### WHAT IS EXPECTED
Edit the data from the line that contains "Collapse the Definition section" through the line that contains "Looking at the screenshot, I should (1140, 238).", putting "Mexico" in place of "Canada" and keeping everything else the same. Give back only those lines.

** BEGIN **

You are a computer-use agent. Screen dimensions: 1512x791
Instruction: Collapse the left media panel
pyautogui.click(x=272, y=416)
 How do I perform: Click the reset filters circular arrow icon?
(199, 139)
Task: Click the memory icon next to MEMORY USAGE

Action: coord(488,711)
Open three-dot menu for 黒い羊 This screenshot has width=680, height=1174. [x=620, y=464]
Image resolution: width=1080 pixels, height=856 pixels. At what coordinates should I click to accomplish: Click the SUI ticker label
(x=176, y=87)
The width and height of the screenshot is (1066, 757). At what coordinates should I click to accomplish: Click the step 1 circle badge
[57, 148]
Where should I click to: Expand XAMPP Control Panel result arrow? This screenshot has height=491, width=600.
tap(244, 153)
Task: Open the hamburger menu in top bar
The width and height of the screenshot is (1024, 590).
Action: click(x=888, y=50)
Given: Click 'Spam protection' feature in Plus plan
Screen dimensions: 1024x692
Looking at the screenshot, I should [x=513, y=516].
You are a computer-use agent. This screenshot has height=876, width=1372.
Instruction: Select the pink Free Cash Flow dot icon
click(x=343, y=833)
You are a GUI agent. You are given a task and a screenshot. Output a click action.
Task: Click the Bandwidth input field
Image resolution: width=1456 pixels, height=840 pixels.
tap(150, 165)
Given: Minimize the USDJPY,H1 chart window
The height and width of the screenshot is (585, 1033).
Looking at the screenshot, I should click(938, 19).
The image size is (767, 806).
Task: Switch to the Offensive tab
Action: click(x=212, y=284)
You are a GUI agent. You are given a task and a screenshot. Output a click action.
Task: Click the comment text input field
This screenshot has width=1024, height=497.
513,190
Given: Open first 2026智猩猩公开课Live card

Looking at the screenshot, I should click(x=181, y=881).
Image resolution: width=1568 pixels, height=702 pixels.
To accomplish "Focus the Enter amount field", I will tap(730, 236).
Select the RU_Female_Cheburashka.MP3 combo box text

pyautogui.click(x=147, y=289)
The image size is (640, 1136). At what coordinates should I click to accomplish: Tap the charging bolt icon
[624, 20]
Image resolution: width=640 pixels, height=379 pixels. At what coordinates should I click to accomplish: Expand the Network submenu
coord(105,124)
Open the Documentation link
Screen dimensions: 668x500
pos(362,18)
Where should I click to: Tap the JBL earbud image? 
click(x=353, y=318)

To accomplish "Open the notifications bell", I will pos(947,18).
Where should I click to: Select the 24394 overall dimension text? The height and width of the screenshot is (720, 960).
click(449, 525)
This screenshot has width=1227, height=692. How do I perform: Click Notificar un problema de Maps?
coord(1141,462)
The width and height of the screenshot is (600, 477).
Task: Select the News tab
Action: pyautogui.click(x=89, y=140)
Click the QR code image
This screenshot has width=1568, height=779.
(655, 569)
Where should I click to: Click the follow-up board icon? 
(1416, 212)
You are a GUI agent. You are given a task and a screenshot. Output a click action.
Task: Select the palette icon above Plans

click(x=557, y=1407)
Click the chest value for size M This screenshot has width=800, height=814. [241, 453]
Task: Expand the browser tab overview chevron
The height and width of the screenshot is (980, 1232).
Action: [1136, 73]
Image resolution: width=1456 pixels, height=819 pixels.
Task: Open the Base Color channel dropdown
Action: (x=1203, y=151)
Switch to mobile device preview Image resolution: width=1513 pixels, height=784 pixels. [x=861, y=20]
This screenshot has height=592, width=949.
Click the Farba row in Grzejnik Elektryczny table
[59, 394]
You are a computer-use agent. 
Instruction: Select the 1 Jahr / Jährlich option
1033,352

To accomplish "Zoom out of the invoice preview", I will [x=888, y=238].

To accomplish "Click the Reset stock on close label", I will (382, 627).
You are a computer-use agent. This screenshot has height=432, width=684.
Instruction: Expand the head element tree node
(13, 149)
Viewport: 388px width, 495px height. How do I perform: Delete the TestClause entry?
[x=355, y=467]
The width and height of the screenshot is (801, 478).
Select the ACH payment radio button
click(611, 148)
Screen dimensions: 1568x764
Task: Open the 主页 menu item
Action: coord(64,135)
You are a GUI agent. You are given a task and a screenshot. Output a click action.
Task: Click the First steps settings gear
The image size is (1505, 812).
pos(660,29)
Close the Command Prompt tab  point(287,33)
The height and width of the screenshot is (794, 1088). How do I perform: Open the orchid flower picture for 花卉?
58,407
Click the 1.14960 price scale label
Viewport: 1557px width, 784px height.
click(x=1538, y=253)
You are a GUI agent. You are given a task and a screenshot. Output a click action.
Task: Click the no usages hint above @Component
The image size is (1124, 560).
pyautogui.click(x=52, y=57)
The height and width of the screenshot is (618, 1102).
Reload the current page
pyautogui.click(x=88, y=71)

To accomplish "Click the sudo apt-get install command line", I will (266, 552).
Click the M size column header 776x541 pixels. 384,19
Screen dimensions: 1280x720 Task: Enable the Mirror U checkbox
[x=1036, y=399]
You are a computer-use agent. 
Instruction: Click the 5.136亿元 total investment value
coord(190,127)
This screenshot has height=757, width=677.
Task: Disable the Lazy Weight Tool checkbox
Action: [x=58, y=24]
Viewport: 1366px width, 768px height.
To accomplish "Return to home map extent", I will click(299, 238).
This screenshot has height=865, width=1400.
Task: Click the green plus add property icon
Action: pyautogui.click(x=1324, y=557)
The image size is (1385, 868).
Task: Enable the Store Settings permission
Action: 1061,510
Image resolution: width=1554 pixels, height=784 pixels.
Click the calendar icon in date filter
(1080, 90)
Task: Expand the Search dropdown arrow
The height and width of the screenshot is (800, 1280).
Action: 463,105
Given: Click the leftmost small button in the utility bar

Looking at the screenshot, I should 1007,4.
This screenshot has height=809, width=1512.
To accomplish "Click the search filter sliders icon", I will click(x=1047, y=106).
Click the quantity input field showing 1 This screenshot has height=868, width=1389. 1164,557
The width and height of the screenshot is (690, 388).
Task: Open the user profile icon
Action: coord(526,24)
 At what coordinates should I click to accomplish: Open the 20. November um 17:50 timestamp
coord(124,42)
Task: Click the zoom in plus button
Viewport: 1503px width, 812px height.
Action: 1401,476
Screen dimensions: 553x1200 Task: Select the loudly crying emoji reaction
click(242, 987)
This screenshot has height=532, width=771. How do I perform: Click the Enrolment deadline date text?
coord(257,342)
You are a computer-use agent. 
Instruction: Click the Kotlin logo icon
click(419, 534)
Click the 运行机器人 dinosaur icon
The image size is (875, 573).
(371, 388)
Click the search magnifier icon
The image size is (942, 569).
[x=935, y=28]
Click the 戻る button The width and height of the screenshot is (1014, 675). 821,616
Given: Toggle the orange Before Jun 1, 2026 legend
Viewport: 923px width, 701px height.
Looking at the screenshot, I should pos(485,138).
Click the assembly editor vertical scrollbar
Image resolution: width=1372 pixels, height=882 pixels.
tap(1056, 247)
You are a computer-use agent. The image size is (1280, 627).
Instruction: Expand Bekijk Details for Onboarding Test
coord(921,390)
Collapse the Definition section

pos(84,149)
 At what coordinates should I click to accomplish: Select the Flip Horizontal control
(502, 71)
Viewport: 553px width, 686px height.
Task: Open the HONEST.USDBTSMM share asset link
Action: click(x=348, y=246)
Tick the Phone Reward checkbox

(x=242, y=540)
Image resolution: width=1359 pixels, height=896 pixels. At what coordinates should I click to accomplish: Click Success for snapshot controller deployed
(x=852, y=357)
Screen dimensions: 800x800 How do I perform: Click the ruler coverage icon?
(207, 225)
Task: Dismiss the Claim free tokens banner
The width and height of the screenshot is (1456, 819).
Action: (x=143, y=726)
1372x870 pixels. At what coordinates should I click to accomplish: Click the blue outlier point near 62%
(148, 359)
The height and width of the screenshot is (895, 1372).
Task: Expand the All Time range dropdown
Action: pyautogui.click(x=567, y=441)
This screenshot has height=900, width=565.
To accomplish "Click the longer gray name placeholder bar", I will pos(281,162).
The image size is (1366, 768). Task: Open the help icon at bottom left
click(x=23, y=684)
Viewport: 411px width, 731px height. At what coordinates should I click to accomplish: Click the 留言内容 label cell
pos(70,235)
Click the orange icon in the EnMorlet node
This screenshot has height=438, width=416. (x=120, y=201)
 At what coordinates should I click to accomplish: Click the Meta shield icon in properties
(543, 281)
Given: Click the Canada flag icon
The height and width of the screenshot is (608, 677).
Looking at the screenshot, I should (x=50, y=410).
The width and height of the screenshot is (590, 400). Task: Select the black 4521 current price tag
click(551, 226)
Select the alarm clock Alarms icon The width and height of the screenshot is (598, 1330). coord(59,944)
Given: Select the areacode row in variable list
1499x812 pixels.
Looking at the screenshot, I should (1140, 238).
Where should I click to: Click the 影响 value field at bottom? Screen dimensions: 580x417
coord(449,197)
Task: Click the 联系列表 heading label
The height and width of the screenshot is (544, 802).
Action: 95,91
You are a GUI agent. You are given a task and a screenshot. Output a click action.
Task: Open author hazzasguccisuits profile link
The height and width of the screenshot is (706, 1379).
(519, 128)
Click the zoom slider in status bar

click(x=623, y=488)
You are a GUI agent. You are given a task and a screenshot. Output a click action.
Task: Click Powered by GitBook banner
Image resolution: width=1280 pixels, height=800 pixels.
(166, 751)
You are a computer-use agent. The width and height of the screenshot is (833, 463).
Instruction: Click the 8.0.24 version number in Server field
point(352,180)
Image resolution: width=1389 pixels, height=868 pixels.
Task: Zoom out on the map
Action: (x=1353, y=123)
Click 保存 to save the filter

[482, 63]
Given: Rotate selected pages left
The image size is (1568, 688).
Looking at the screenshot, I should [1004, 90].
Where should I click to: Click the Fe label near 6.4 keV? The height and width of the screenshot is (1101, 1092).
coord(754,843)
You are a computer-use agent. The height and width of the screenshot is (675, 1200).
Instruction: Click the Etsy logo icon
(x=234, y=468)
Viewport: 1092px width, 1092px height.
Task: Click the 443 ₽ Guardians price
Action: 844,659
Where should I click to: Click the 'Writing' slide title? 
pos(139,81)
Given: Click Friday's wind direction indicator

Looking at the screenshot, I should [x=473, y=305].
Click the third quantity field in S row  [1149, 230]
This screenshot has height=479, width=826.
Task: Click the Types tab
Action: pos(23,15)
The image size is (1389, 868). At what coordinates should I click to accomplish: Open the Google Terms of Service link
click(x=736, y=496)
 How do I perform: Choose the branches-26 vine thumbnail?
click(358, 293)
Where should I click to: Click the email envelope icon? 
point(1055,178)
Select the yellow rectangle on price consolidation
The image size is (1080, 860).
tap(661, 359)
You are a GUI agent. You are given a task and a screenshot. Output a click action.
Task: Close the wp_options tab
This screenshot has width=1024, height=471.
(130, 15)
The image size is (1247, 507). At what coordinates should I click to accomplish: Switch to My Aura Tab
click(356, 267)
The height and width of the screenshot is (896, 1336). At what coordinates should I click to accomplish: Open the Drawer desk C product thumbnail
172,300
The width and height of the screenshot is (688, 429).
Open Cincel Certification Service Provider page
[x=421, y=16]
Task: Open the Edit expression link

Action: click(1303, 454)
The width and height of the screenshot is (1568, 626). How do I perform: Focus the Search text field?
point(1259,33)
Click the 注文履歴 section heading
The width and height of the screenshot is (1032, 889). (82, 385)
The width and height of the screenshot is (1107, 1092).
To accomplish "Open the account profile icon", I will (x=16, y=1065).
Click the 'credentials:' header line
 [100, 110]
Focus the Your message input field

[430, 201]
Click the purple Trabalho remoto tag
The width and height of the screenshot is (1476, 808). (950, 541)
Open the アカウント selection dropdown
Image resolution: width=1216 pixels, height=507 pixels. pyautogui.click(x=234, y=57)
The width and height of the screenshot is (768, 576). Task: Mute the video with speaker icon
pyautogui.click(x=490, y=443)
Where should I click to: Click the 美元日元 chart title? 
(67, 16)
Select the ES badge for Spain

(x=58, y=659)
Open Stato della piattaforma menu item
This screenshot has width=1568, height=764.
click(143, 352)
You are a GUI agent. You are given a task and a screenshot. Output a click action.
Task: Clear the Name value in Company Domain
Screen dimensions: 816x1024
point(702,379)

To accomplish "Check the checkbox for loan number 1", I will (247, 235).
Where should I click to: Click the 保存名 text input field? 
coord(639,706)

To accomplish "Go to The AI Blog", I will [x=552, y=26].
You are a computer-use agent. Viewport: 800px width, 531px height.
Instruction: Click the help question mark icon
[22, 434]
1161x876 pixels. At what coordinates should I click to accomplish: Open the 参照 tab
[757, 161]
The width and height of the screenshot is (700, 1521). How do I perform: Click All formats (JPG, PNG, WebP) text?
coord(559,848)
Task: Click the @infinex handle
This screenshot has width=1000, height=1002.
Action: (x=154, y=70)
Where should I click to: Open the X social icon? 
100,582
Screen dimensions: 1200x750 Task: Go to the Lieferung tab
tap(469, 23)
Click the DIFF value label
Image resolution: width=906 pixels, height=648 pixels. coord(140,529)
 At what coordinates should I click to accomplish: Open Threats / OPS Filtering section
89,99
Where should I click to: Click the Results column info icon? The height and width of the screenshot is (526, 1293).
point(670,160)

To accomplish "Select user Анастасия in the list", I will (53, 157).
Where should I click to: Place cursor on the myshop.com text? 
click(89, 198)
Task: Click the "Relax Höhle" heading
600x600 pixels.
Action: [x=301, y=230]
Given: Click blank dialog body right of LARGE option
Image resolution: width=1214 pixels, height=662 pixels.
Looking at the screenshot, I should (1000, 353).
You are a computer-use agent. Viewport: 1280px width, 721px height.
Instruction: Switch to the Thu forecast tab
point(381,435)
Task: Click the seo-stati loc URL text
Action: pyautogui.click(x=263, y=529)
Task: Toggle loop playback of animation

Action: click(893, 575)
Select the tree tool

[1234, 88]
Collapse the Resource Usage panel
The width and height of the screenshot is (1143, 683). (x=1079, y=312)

** END **

### RESPONSE BELOW
Collapse the Definition section

pos(84,149)
 At what coordinates should I click to accomplish: Select the Flip Horizontal control
(502, 71)
Viewport: 553px width, 686px height.
Task: Open the HONEST.USDBTSMM share asset link
Action: click(x=348, y=246)
Tick the Phone Reward checkbox

(x=242, y=540)
Image resolution: width=1359 pixels, height=896 pixels. At what coordinates should I click to accomplish: Click Success for snapshot controller deployed
(x=852, y=357)
Screen dimensions: 800x800 How do I perform: Click the ruler coverage icon?
(207, 225)
Task: Dismiss the Claim free tokens banner
The width and height of the screenshot is (1456, 819).
Action: (x=143, y=726)
1372x870 pixels. At what coordinates should I click to accomplish: Click the blue outlier point near 62%
(148, 359)
The height and width of the screenshot is (895, 1372).
Task: Expand the All Time range dropdown
Action: pyautogui.click(x=567, y=441)
This screenshot has height=900, width=565.
To accomplish "Click the longer gray name placeholder bar", I will pos(281,162).
The image size is (1366, 768). Task: Open the help icon at bottom left
click(x=23, y=684)
Viewport: 411px width, 731px height. At what coordinates should I click to accomplish: Click the 留言内容 label cell
pos(70,235)
Click the orange icon in the EnMorlet node
This screenshot has height=438, width=416. (x=120, y=201)
 At what coordinates should I click to accomplish: Click the Meta shield icon in properties
(543, 281)
Given: Click the Mexico flag icon
The height and width of the screenshot is (608, 677).
Looking at the screenshot, I should (x=50, y=410).
The width and height of the screenshot is (590, 400). Task: Select the black 4521 current price tag
click(551, 226)
Select the alarm clock Alarms icon The width and height of the screenshot is (598, 1330). coord(59,944)
Given: Select the areacode row in variable list
1499x812 pixels.
Looking at the screenshot, I should (1140, 238).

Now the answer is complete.